(EXPLORE THE MATERIAL)
1. In the article below on handling uncomfortable conversations, what does Simon Sinek say won't solve the problem, no matter the cause?
2. Write the next part of the article on handling uncomfortable conversations, starting after its final sentence.

(EXTRACT PROVIDED)
I am of the opinion that no one “enjoys” confrontation, but some manage it better than others. According to bestselling author and motivational speaker, Simon Sinek, “The skill of having an uncomfortable conversation is essential.” Learning to navigate the inevitable uncomfortable conversation is necessary not only in our professional careers but also in our personal lives. Apparently, there is a hack that can make having them easier.
You might be familiar with Simon Sinek, author of multiple well-known books and keynote speaker on several popular TED talks. Sinek recently shared tips for handling uncomfortable conversations on his youtube video, Try THIS the Next Time You Have an Uncomfortable Conversation. Sinek says: “Maybe you need to offer a friend or colleague some constructive criticism, or you’ve been called into a meeting with your boss to discuss a work project that went south. These conversations may be nerve-wracking, but learning to confront them head-on — and with the right amount of tact — can help turn an uncomfortable situation into a positive.” Sinek says in the video, “As human beings, we actually have to work very hard to be human, and one of those human skills that we need to practice is how to have uncomfortable conversations,” and “Being uncomfortable is part of being human.”
A variety of components can make a conversation challenging to navigate; maybe even cause us to try and avoid the conversation in its entirety. You could ask yourself: “Is my own social anxiety playing a role?” Knowing that there is a difference of opinions or even tension can cause concern. However, Sinek says “avoidance” won’t solve the problem, no matter the cause.

(LISTED RECORDS)
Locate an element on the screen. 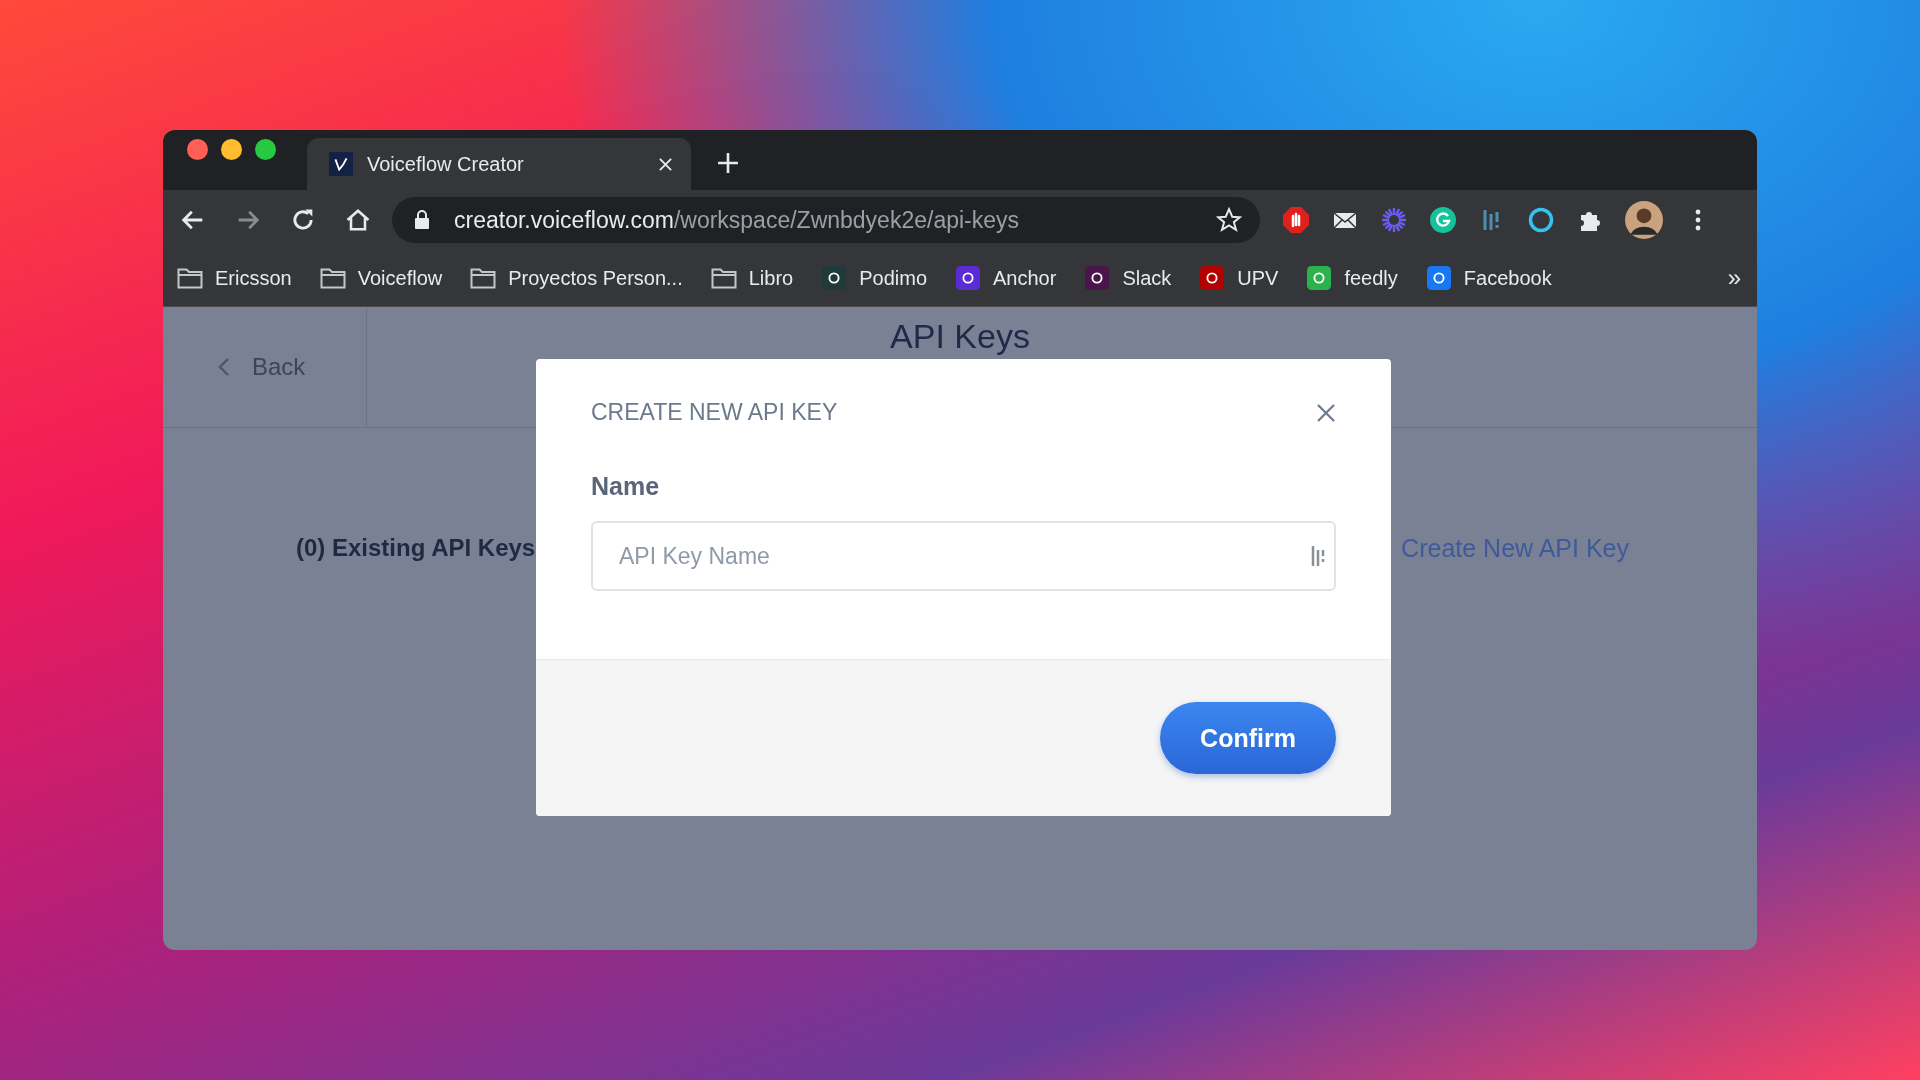  confirm-button: Confirm is located at coordinates (1248, 738).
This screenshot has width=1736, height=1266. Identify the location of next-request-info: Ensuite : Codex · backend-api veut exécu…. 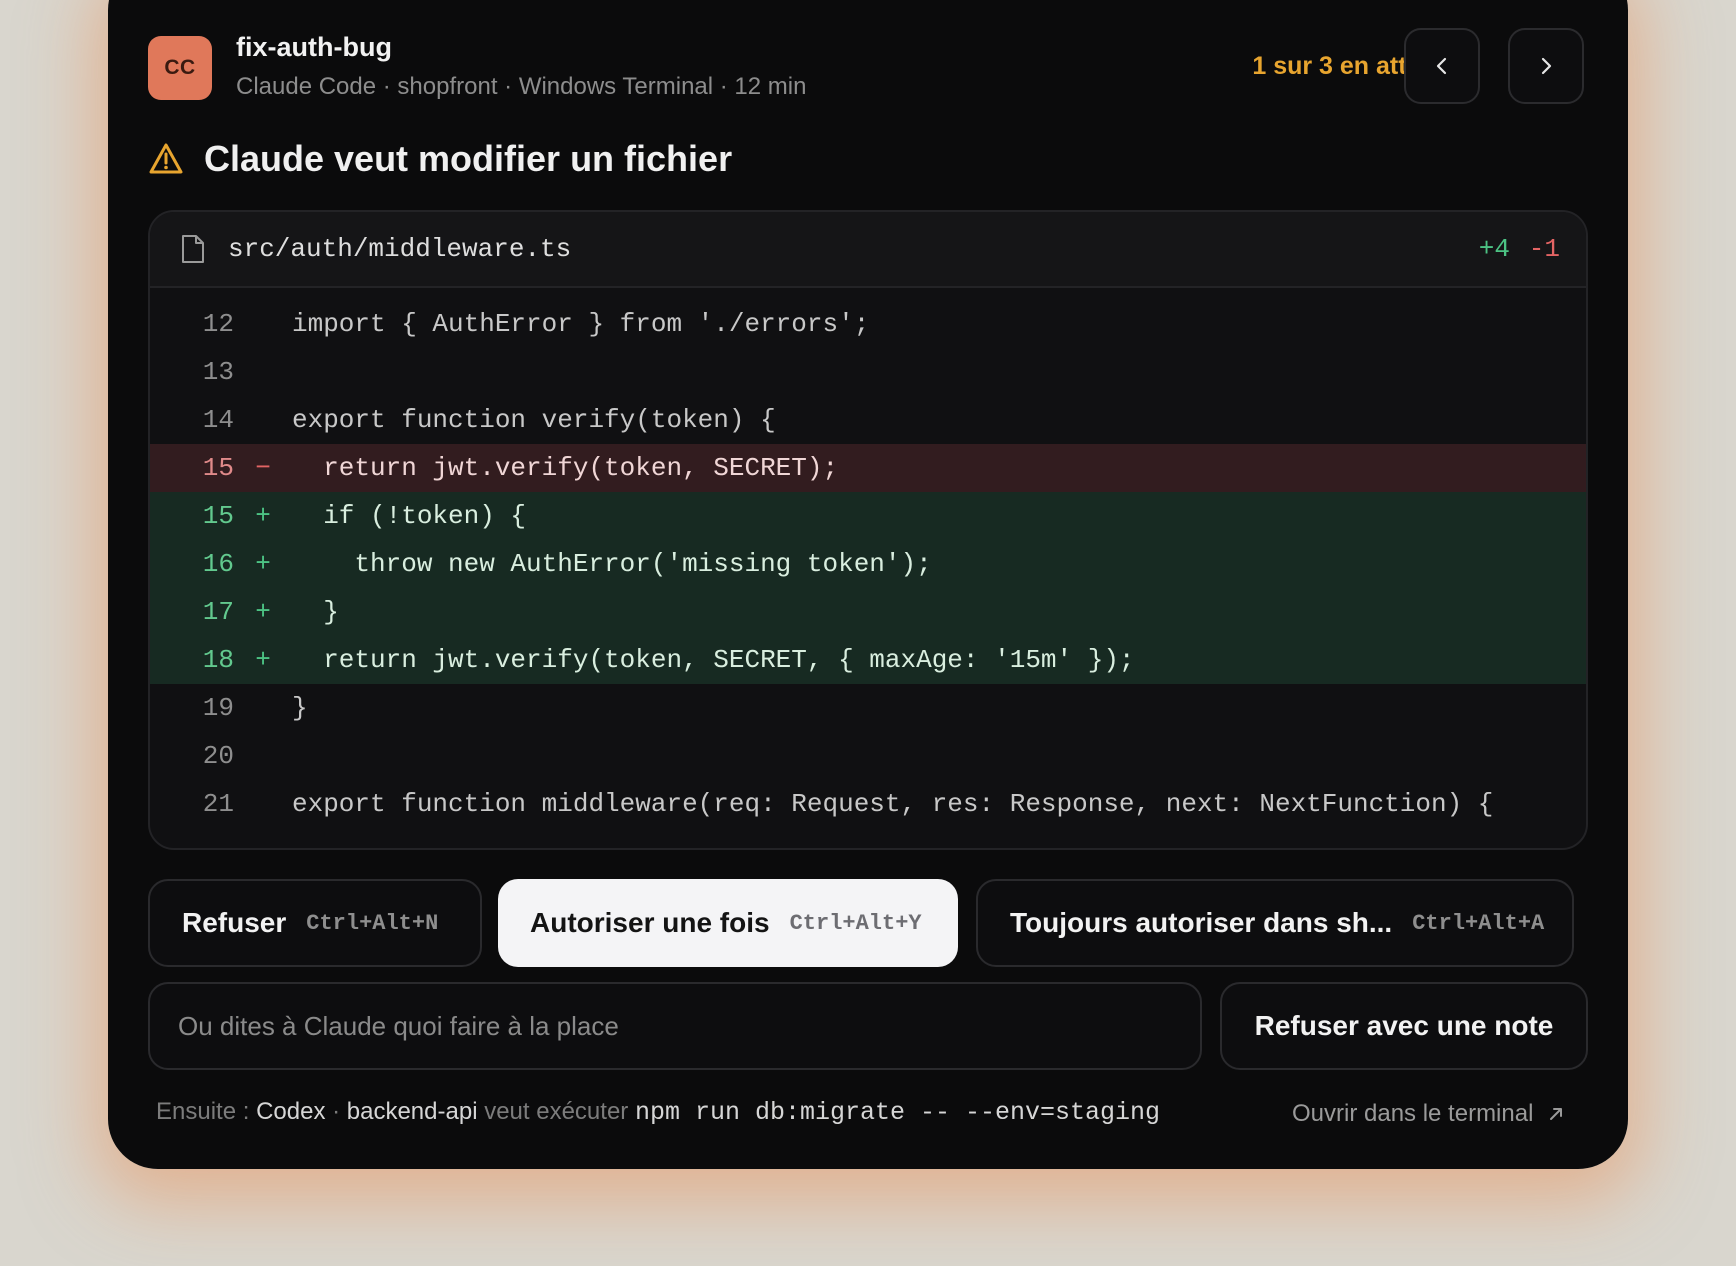
(658, 1112).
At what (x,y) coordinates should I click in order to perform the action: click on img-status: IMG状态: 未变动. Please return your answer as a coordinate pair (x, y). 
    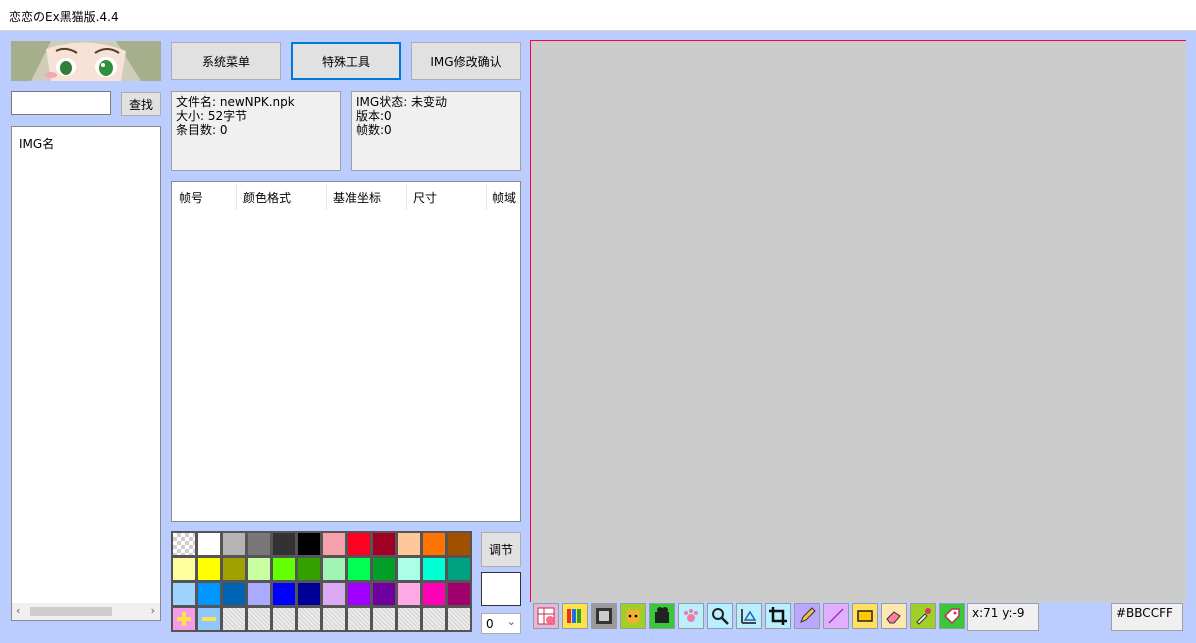
    Looking at the image, I should click on (402, 102).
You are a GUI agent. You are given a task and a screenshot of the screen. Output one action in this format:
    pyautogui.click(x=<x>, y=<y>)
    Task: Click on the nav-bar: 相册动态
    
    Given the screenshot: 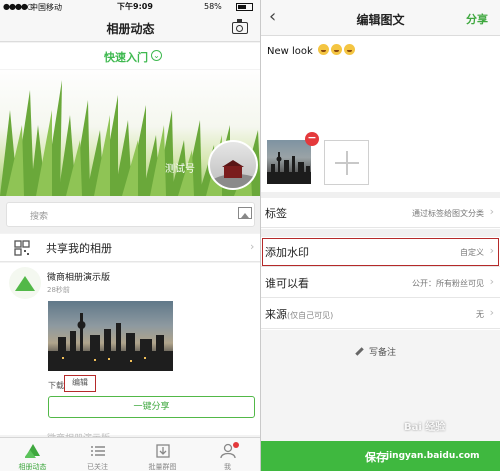 What is the action you would take?
    pyautogui.click(x=130, y=28)
    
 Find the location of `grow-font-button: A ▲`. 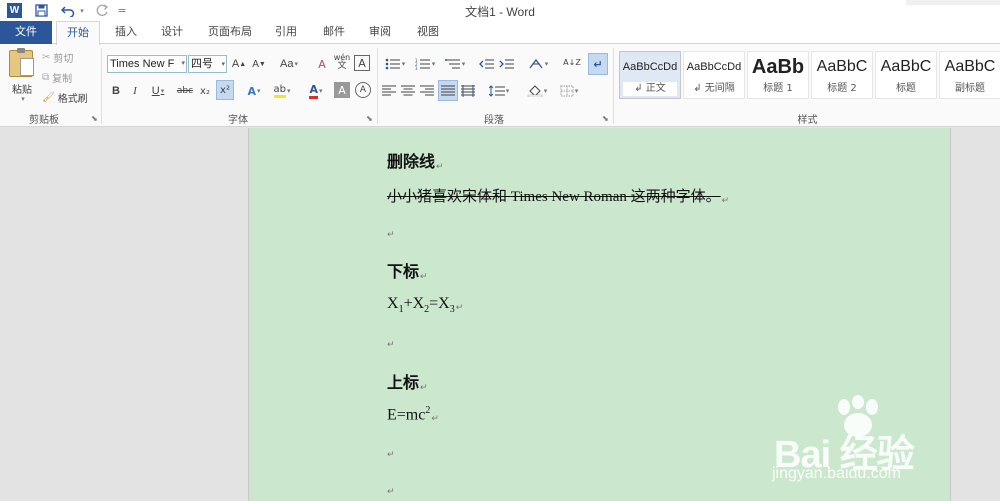

grow-font-button: A ▲ is located at coordinates (239, 64).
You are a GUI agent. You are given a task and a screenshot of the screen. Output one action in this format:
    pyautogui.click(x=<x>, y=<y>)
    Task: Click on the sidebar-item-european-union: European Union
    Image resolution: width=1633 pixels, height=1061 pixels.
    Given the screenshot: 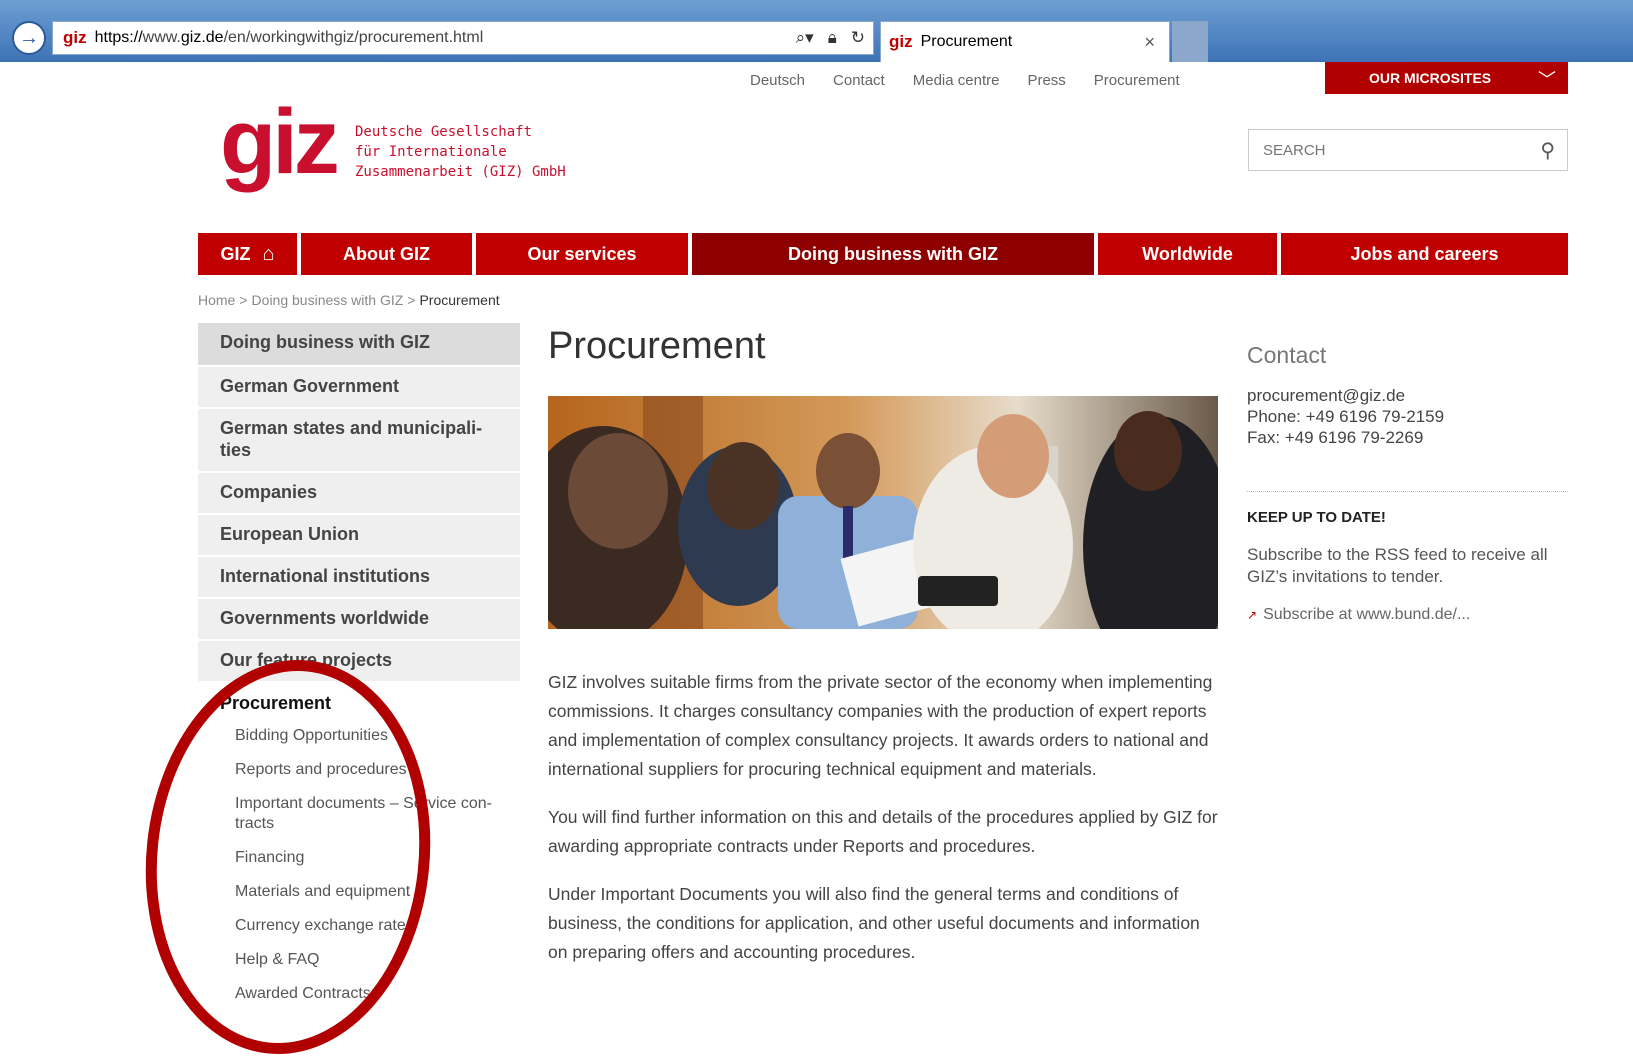 What is the action you would take?
    pyautogui.click(x=359, y=536)
    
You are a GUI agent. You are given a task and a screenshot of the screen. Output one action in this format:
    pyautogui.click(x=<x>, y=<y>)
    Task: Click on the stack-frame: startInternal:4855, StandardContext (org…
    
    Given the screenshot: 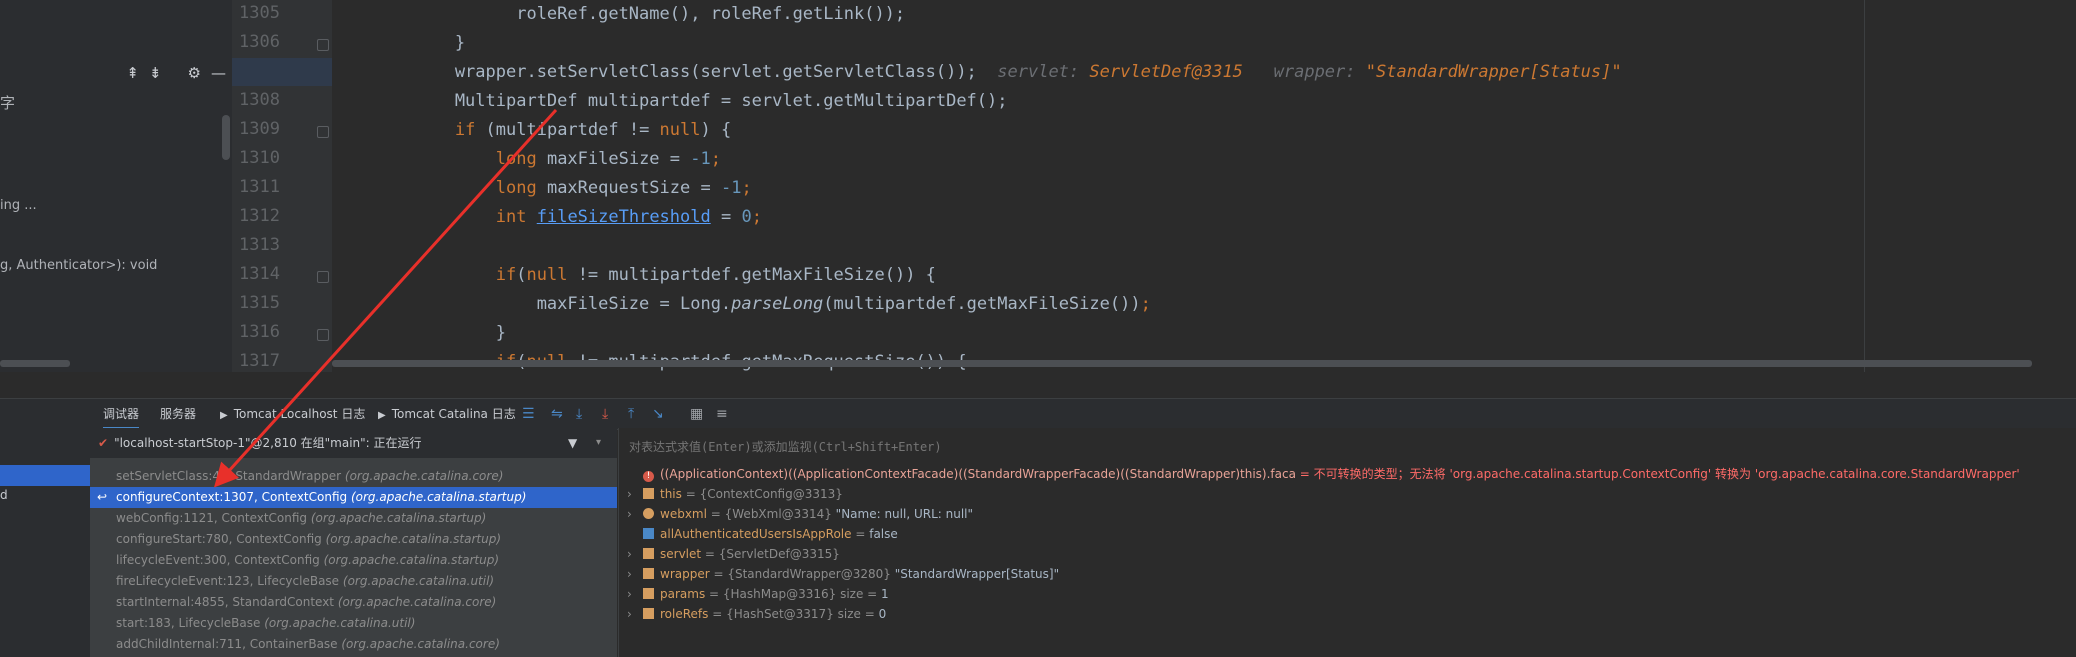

(ANSWERS IN ORDER)
1. Avoidance.

2.
“There are many ways to respond to that discomfort. We can run away from it,” he said. But, that’s not the best option, because avoiding an uncomfortable situation “just perpetuates the discomfort or breaks relationships,” according to Sinek.“The better way to deal with it is to lean into the tension,” he said.
Leaning into tension doesn’t mean becoming hostile or argumentative — that furthers the risk of “destroying” the relationship, he adds. Rather, “acknowledge the discomfort at the beginning of the conversation, which allows the other person to mentally prepare for it.”
“I just had [a difficult conversation] recently with a friend and it went like this: ‘I need to have an uncomfortable conversation with you.’ By stating what’s about to happen, it lets the person take a deep breath and know what’s about to happen,” Sinek said. “It also lets them be prepared and be a little less defensive.”
What if you were to “ask permission” prior to the conversation?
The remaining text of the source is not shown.